This patch defines the correct optional Power ISA features that the
PPC code generator needs in order to run without crashing on v2.01
and older CPUs such as PPC 970 (G5) or NXP e6500, and to run more
efficiently on CPUs with features that weren't being used before.
PowerPC ISA v2.01 and older CPUs don't have FP round to int instructions,
and PowerPC ISA v2.06 and older are missing support for unsigned 64-bit
to/from double, as well as integer to/from single-precision float.
Add a new FP_ROUND_TO_INT CPU feature to determine whether to generate
FP round to int, and add a new PPC_7_PLUS feature to determine whether
to use the v2.06 FPR conversion instructions or generate an alternate
sequence to handle large 64-bit unsigned ints, and single-precision
using the v2.01 instructions with handling for large uint64_t values
as well as rounding results from double to single-precision.
Also add a new POP_COUNT feature for the popcnt opcodes added in v2.06,
which are also present in the NXP e5500 and e6500 cores, which are
otherwise missing many of the features added since v2.01.
By defining an ICACHE_SNOOP feature bit to replace the poorly-named
"LWSYNC", the meaning of the instruction cache flushing fast path,
and the CPUs that can use it, are more clearly defined. In addition,
for the other PowerPC chips, the loop to flush the data and instruction
cache blocks has been split into two loops, with a single "sync" and
"isync" after each loop, which should be more efficient, and also handles
the few CPUs with differing data and instruction cache line sizes.
In the macro assembler methods, in addition to providing an alternate
path for FP conversion opcodes added in POWER7 (ISA v2.06), unnecessary
instructions to move sp down and then immediately back up were replaced
with negative offsets from the current sp. This should be faster, and also
sp is supposed to point to a back chain at all times (V8 may not do this).
This patch also fixes ppc64 big-endian ELFv1 builds (not needed for Void).

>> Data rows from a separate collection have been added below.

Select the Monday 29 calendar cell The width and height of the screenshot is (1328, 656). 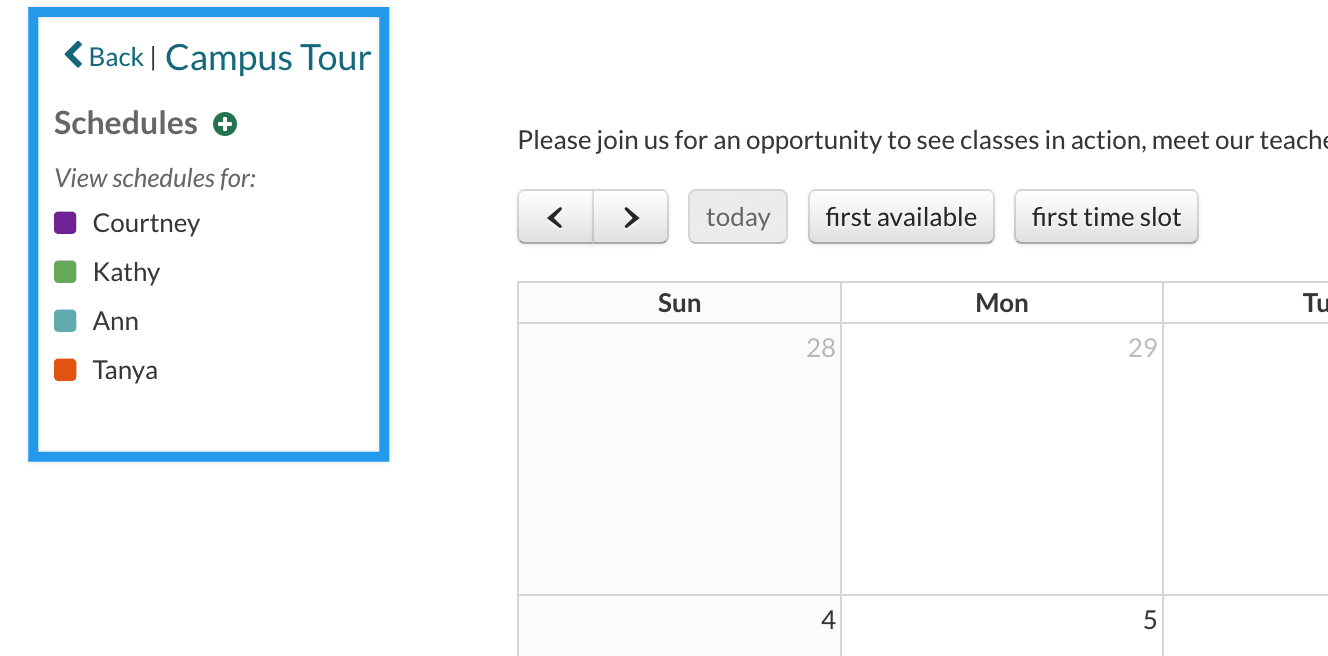pos(1002,460)
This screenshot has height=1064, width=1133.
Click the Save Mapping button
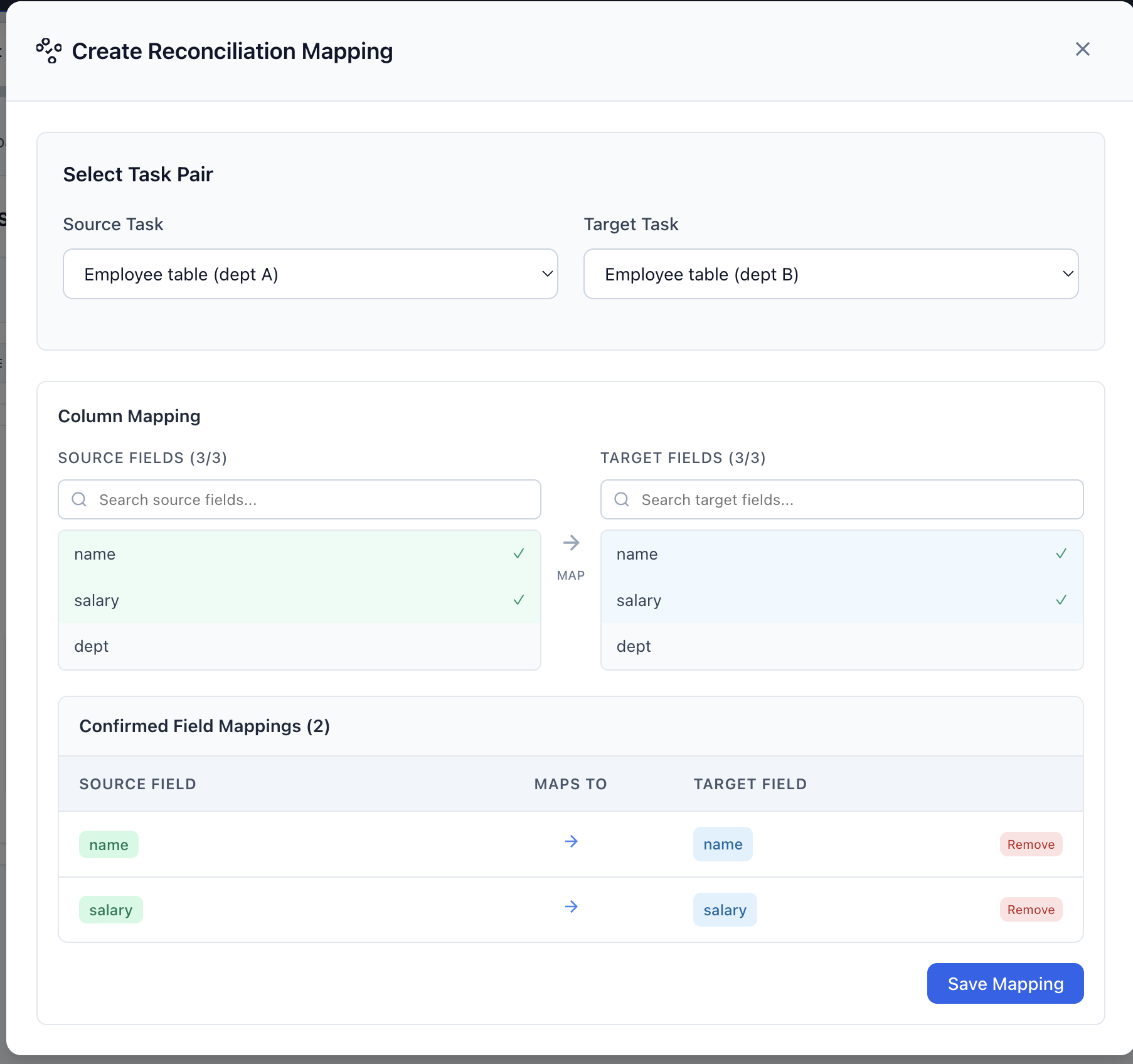click(1005, 984)
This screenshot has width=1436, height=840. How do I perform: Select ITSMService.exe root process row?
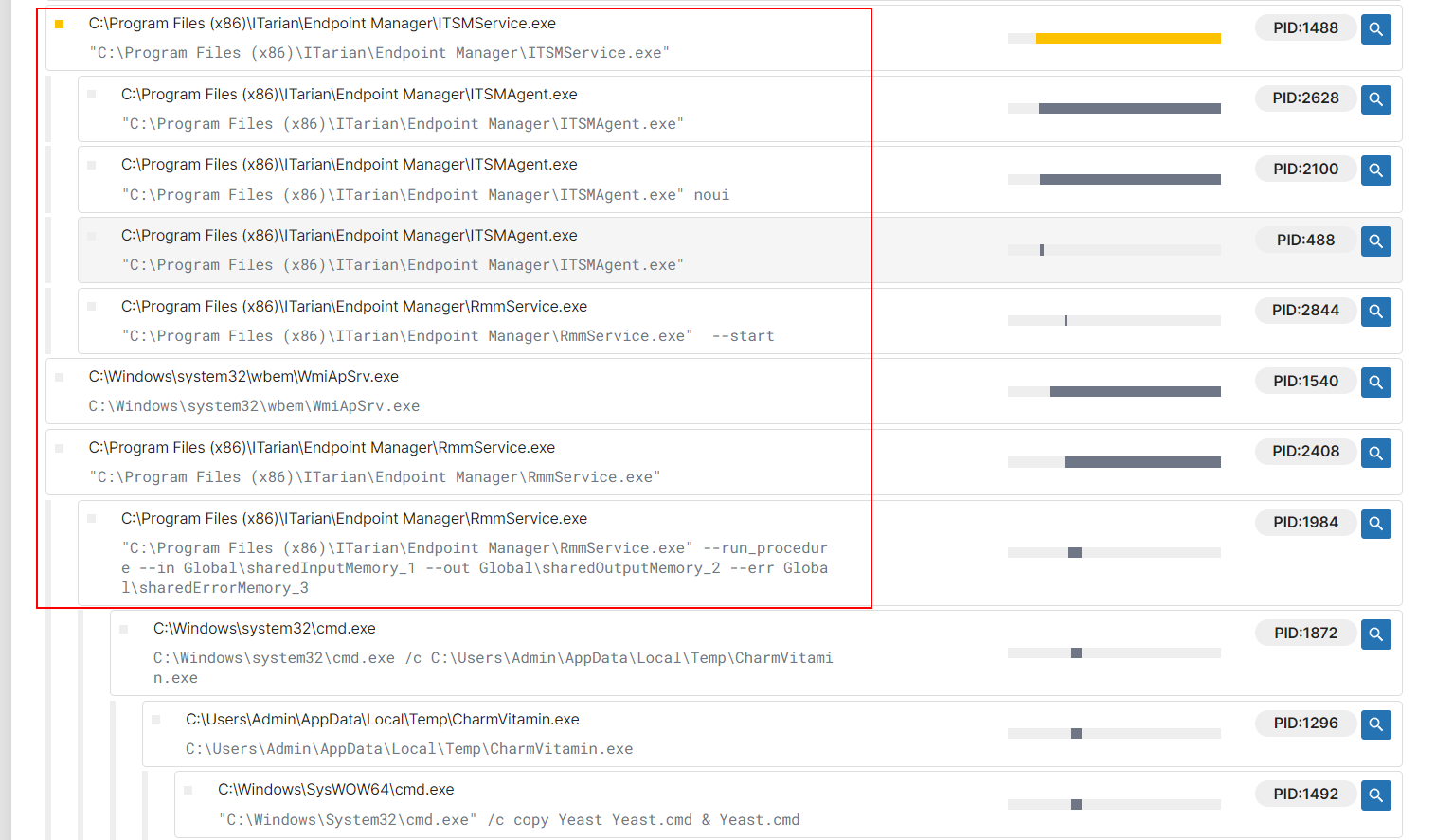pos(724,38)
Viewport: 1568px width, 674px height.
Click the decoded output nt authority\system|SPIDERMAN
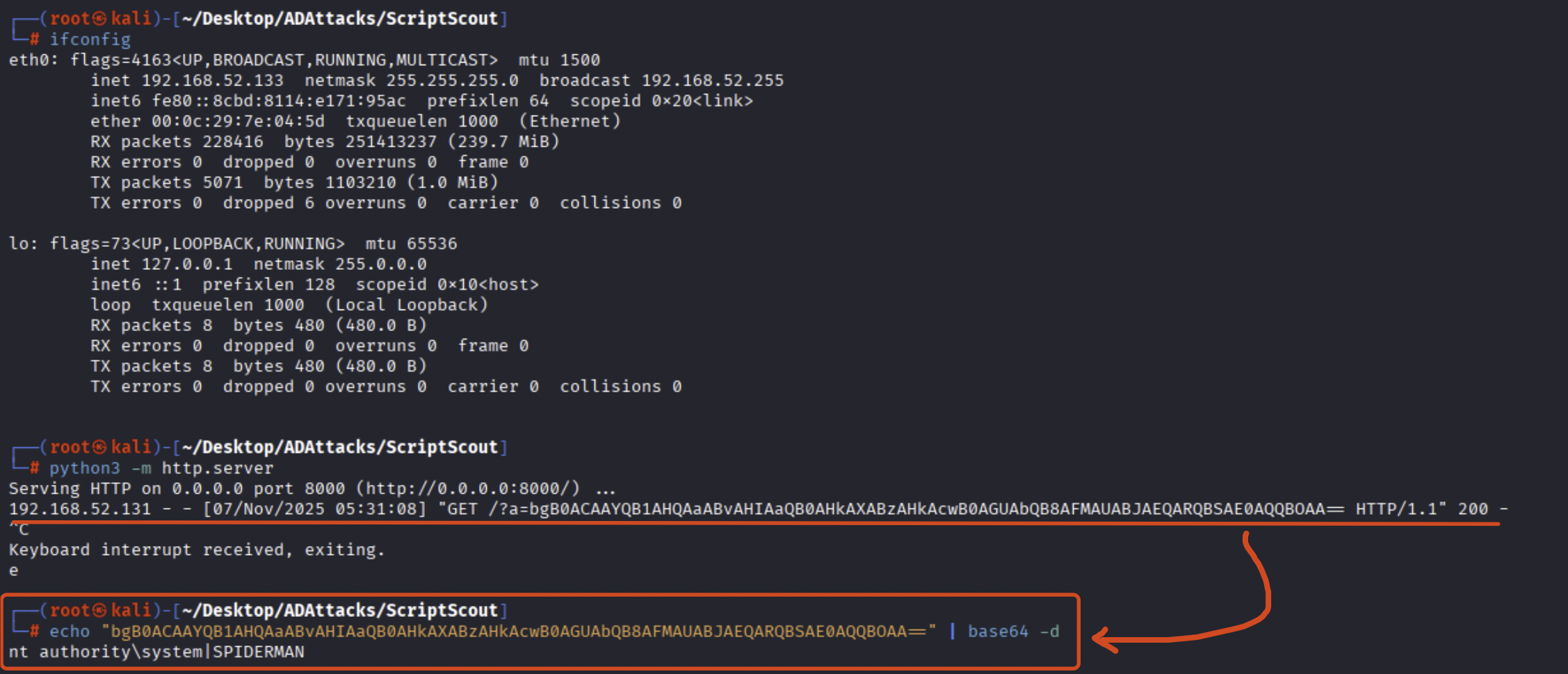click(x=156, y=652)
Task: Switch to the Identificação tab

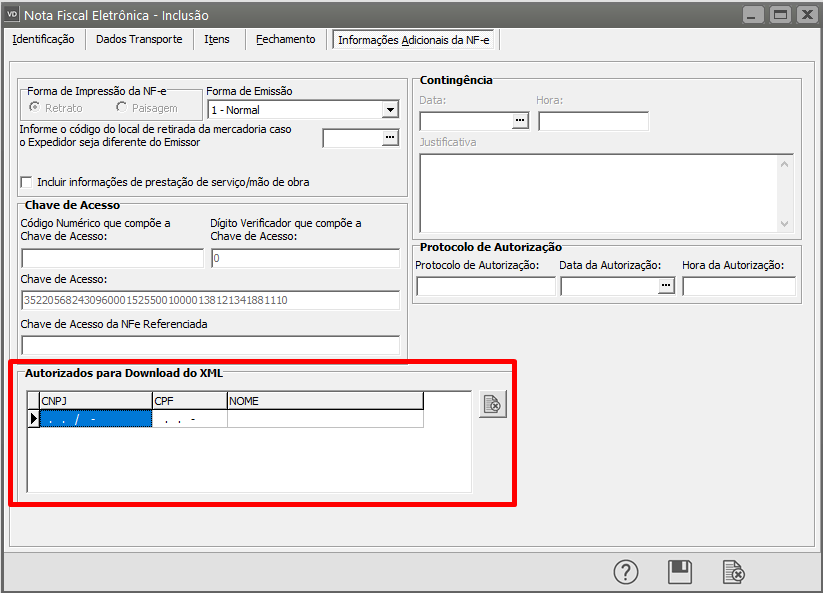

--- a/deps/v8/src/base/cpu.cc 2022-02-15 21:11:46.291387457 -0800
+++ b/deps/v8/src/base/cpu.cc 2022-02-17 23:01:40.624597523 -0800
@@ -10,7 +10,7 @@
#if V8_OS_LINUX
#include <linux/auxvec.h> // AT_HWCAP
#endif
-#if V8_GLIBC_PREREQ(2, 16)
+#if V8_GLIBC_PREREQ(2, 16) || (V8_OS_LINUX && V8_HOST_ARCH_PPC)
#include <sys/auxv.h> // getauxval()
#endif
#if V8_OS_QNX
@@ -611,57 +611,56 @@
#ifndef USE_SIMULATOR
#if V8_OS_LINUX
- // Read processor info from /proc/self/auxv.
- char* auxv_cpu_type = nullptr;
- FILE* fp = fopen("/proc/self/auxv", "r");
- if (fp != nullptr) {
-#if V8_TARGET_ARCH_PPC64
- Elf64_auxv_t entry;
-#else
- Elf32_auxv_t entry;
-#endif
- for (;;) {
- size_t n = fread(&entry, sizeof(entry), 1, fp);
- if (n == 0 || entry.a_type == AT_NULL) {
- break;
- }
- switch (entry.a_type) {
- case AT_PLATFORM:
- auxv_cpu_type = reinterpret_cast<char*>(entry.a_un.a_val);
- break;
- case AT_ICACHEBSIZE:
- icache_line_size_ = entry.a_un.a_val;
- break;
- case AT_DCACHEBSIZE:
- dcache_line_size_ = entry.a_un.a_val;
- break;
- }
- }
- fclose(fp);
- }
+ // Read processor info from getauxval() (needs at least glibc 2.18 or musl).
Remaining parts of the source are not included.